Mansion in village of Sands Point, Long Island, New York

Beacon Towers was a Gilded Age mansion on Sands Point in the village of Sands Point on the North Shore of Long Island, New York. It was built from 1917 to 1918 for Alva Belmont, the ex-wife of William Kissam Vanderbilt and the widow, since 1908, of Oliver Belmont.

==History==
The mansion was designed by Hunt & Hunt, the partnership of Richard Morris Hunt's sons Richard and Joseph. It was the last Long Island house designed by the firm.

Architectural historians have described the mansion as a pure Gothic fantasy, although it did owe some of its design elements to the alcázars of Spain and to depictions of castles in medieval illuminated manuscripts. The interior contained about 60 primary rooms and upwards of 140 in total.
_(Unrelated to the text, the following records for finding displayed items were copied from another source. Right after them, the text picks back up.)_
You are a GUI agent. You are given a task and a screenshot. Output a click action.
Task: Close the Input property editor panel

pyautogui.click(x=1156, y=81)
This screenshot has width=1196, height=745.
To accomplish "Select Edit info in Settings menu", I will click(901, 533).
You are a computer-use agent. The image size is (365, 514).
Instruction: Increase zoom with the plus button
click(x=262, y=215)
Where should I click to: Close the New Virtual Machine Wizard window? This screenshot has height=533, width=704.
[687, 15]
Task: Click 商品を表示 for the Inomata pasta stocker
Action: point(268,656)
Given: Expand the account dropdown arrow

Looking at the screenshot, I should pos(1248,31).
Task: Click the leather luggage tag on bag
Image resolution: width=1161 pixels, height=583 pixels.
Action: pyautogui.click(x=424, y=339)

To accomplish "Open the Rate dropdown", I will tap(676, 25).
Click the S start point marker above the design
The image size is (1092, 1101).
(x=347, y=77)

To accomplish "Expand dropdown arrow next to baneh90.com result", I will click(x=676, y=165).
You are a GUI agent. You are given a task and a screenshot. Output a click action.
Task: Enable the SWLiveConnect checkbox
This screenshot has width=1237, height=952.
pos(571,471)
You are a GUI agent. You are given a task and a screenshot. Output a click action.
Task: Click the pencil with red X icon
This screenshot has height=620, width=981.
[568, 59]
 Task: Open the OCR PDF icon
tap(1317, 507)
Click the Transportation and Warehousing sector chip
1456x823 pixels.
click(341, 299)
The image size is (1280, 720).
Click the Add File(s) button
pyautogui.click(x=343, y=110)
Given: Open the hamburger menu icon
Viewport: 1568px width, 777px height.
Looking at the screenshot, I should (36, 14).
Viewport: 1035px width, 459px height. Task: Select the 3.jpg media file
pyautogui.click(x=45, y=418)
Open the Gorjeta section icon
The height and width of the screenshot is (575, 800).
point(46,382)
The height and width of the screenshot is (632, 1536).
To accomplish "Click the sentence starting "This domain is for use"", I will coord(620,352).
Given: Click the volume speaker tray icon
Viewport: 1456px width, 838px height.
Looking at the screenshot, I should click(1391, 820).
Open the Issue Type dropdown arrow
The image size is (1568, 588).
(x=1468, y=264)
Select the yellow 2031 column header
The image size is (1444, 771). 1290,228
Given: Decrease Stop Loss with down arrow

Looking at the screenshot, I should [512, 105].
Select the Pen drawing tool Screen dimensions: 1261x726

The entire structure was coated in smooth, gleaming white stucco.

In February 1924, Belmont purchased the adjoining Sands Point Light property at auction for $100,000 ($ million in present value) to add more privacy to her estate.

===Acquired by Hearst===
Three years later, the estate was sold to William Randolph Hearst. While Hearst owned the estate, renovations were made; the roof was raised and dormers were added, windows were expanded or removed, and the entryway was remodeled, changing the entrance to a recessed doorway.

Hearst then sold it in 1942 and it was demolished in 1945. A new development was later built on the site, but scattered structural remains and the original gatehouse survived.

==In popular culture==
Literary scholars believe the mansion helped inspire F. Scott Fitzgerald's 1925 novel The Great Gatsby, which describes the house of Jay Gatsby as

A factual imitation of some Hotel de Ville in Normandy, with a tower on one side, spanking new under a thin bead of raw ivy, and marble swimming pool and more than forty acres of land.
— F. Scott Fitzgerald, The Great Gatsby

Beacon Towers reportedly also inspired the design of Gatsby's mansion in Baz Luhrmann's 2013 film adaptation of the novel.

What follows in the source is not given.